2010年02月16日

いとう:菜香(祐天寺)

>今回は麺つながりで、横浜は伊勢佐木長者町の「華隆餐館」を書いてみます。

ああっ、ここは辛いもの好きの間で密かに評判の店ですよね。行こうよと声をかけていただいたこともあるんですが、なぜか横浜は遠くて・・・(って、そんな言うほどでもないですが)。

坦々刀削麺をうたうのはニッポンだからしょうがないのかもしれませんが、「水煮牛肉」や「白泡香牛肉」もちゃんとあるところに惹かれます。ますます行きたい。さっそく調整しよう。

で、同じ中国料理つながりで、ぼくは、ごくごく都内近郊。祐天寺にある「菜香」を紹介します。検索すると「菜香」という中国料理店は全国各地にあるようですが、この祐天寺の店を取り上げている人はあまりおらず、実はかなり穴場。

東横線祐天寺駅から徒歩10分ほど。駅から駒沢通りに出て学芸大学方面に進み、少し路地を入ったところにひっそりとあります。四角いテーブル3卓と円卓ひとつのこぢんまりしたダイニングを、お父さん、お母さん、アルバイトの女性(お嬢さんではないと思う)の3名で切り盛り。
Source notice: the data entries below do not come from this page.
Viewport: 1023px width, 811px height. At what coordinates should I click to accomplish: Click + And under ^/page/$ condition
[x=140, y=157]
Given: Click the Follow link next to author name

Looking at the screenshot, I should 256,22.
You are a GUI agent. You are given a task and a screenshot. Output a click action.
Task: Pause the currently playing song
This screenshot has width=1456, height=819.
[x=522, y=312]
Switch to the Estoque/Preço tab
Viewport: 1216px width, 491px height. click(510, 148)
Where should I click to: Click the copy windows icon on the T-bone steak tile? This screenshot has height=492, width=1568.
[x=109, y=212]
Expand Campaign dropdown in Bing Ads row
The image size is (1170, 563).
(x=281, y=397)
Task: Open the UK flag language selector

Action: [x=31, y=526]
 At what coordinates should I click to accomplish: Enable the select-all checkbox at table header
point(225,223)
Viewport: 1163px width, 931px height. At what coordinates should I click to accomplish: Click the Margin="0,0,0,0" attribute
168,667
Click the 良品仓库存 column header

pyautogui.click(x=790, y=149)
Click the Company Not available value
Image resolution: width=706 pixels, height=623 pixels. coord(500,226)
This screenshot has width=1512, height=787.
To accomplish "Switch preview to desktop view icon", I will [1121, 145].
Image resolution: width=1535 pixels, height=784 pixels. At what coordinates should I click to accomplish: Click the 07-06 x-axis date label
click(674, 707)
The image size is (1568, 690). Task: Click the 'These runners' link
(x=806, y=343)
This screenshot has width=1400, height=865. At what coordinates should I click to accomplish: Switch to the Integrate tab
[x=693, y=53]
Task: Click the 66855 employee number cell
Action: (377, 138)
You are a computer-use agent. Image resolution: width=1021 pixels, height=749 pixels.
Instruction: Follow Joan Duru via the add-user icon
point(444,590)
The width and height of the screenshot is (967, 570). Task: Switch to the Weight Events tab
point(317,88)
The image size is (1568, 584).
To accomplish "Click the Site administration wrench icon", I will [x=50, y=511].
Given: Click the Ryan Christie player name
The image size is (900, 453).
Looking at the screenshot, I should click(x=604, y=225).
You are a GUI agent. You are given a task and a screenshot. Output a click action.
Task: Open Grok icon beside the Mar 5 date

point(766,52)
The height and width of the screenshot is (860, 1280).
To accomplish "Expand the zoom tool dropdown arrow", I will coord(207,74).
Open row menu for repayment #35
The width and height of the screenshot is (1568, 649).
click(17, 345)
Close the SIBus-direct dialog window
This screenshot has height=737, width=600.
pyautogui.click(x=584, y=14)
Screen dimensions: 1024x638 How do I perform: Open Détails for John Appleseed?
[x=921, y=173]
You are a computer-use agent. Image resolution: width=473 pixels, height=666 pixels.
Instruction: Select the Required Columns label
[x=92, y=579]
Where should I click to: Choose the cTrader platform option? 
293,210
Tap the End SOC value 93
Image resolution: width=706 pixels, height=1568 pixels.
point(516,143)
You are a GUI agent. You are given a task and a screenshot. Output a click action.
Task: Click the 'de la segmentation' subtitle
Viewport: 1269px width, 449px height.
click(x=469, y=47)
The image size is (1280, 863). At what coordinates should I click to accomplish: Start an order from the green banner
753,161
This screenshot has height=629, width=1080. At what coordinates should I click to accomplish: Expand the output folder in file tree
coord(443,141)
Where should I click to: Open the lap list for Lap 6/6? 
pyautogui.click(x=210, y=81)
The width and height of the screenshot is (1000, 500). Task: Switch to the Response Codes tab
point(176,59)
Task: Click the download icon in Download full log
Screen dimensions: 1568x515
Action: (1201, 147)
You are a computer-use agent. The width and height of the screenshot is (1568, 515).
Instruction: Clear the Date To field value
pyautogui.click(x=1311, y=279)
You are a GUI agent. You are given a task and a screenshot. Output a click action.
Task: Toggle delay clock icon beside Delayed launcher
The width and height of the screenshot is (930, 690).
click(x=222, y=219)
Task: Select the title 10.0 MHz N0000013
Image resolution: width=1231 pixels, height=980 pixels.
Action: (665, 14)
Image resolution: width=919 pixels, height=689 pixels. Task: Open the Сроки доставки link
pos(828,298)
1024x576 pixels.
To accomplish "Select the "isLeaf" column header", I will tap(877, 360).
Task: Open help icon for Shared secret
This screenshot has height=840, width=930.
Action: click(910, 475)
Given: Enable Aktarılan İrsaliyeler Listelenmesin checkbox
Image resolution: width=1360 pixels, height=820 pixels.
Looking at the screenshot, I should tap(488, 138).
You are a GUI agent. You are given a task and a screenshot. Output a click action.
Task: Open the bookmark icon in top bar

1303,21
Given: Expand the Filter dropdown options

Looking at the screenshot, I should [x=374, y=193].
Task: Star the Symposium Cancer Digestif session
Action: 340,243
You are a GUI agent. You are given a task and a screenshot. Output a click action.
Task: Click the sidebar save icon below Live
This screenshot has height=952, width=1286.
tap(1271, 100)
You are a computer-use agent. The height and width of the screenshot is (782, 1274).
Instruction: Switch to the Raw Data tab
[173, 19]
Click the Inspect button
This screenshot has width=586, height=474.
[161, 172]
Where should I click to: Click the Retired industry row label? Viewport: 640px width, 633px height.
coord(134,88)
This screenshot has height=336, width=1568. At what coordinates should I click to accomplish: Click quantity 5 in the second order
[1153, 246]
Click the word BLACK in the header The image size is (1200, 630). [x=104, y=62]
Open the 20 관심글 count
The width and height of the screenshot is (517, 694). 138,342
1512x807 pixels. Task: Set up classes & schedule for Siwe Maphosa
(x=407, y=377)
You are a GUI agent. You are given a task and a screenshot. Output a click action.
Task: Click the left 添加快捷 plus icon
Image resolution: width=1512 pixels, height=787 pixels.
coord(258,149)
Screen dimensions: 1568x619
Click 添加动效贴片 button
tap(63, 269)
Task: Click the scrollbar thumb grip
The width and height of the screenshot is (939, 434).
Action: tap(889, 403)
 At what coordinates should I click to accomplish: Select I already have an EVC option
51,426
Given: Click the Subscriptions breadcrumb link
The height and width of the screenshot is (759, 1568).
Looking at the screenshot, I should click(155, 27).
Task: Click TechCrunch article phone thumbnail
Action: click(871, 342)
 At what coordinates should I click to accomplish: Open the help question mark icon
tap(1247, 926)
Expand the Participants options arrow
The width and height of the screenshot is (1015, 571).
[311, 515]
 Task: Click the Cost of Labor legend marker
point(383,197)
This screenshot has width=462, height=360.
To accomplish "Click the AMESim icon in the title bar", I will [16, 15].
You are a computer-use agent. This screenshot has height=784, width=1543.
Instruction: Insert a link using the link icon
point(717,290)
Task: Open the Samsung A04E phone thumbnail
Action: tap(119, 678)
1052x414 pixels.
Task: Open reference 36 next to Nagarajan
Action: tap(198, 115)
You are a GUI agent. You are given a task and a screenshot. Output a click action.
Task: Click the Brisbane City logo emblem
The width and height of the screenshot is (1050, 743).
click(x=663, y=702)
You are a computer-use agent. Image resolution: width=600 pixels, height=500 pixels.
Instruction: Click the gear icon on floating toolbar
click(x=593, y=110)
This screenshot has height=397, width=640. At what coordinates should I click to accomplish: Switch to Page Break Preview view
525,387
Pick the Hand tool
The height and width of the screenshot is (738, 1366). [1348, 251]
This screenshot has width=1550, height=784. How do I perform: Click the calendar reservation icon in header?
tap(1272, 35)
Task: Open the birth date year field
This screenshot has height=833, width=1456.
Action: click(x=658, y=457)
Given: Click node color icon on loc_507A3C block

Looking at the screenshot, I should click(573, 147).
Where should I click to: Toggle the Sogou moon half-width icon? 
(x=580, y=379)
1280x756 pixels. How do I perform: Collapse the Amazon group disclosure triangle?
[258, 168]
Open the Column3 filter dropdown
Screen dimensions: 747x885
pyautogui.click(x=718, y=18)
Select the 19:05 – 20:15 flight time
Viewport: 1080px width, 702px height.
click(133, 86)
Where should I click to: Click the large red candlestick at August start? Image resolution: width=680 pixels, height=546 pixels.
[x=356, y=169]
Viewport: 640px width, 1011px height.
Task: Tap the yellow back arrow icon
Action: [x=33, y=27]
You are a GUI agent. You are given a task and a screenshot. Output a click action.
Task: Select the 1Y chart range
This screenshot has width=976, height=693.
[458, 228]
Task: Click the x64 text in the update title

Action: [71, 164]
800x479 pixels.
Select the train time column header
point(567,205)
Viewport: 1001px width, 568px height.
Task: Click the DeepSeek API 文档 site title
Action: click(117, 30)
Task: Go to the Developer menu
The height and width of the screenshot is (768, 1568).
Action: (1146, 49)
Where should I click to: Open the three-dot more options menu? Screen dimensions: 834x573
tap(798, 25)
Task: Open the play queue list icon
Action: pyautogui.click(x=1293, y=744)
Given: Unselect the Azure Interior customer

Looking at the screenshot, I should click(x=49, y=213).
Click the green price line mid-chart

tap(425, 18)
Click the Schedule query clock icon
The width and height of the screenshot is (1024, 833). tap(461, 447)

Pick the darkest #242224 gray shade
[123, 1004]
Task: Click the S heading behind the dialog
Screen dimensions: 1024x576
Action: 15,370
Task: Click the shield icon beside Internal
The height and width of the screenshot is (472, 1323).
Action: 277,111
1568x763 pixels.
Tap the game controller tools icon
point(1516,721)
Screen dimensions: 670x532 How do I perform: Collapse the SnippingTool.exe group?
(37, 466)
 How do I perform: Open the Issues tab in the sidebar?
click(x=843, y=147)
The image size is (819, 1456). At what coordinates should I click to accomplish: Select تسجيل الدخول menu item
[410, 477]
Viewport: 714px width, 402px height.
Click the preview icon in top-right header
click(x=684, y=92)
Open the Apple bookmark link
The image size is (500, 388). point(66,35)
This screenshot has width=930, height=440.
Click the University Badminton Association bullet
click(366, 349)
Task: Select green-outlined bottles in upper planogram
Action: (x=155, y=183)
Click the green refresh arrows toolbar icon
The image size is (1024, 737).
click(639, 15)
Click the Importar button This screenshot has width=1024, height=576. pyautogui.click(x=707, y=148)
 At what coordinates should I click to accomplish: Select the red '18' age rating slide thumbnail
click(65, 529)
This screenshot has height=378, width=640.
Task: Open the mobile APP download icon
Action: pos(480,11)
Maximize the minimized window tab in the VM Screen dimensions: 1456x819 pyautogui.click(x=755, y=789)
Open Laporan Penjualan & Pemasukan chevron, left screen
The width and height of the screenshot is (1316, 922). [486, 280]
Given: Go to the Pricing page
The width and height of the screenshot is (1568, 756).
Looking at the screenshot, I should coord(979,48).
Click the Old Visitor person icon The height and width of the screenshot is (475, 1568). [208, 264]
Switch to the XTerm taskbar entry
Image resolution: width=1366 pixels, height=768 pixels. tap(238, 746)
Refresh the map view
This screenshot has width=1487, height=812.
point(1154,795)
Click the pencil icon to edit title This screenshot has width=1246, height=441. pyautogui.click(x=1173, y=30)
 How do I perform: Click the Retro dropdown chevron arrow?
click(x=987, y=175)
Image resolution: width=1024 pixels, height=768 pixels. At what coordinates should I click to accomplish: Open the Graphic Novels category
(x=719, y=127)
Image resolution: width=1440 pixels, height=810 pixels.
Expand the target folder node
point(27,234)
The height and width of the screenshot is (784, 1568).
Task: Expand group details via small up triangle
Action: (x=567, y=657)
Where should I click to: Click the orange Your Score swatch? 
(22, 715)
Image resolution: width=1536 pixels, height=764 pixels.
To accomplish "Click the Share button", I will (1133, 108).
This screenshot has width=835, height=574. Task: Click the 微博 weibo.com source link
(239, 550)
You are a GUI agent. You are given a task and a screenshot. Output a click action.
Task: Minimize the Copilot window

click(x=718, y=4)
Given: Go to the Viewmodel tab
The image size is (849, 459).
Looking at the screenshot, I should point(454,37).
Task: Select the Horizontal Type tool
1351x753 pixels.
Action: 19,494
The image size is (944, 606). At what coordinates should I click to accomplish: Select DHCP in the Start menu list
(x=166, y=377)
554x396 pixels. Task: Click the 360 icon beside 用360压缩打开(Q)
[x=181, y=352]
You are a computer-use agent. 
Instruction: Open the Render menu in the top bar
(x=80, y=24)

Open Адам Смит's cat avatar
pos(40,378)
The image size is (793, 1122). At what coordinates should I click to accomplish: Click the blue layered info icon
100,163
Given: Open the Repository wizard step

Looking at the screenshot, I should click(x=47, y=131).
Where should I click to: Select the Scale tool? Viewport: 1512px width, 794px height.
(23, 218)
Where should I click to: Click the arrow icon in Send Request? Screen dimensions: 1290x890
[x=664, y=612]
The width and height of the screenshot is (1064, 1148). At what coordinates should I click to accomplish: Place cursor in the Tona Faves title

ここは一転して上海料理(と店では言ってます)で、素材感をできるだけ壊すことなく仕上げた優しさが持ち味。

厨房をのぞいてみるとその優しさの理由が・・・。というのも、お父さんが仕込みをしてお母さんが鍋を振る。料理ができあがると、「酢豚できあがりました。大変お待たせいたしましたぁ」とお母さんが大声でコール。そして運ばれてくるといった具合。とても家庭的で心底なごまずにはいられません。

外観や店内からは、街場の中華料理店よりは少しランク上ながら、それに近い感じかなあと想像しますが、メニューを見れば、マコモ茸とか黄ニラとか腐乳とか、高級中国料理店で目にする食材がずらずら並んでいて、お値段もそれなりです(といってもトータルでは絶対的に安価ですが)。ただ、何を食べても外れがない。おいしーと間違いなく誰かが声を発する。そんな感じ。

で、中国食材の料理ももちろんですが、いわゆる日本人に定番な、炒飯、ラーメン、水餃子、唐揚げなんかが逆にサプライズなんです。例えばラーメンは、上品に澄み切ったスープに、麺とトッピングはネギと二つに切った煮玉子のみ。それが奥深くて優しくて何杯でも食べられそうなおいしさ。ラーメンフリークの方にも足を運んでトライしていただきたい逸品ですね。

他のメニューについても、ぜひ行ってのお楽しみで。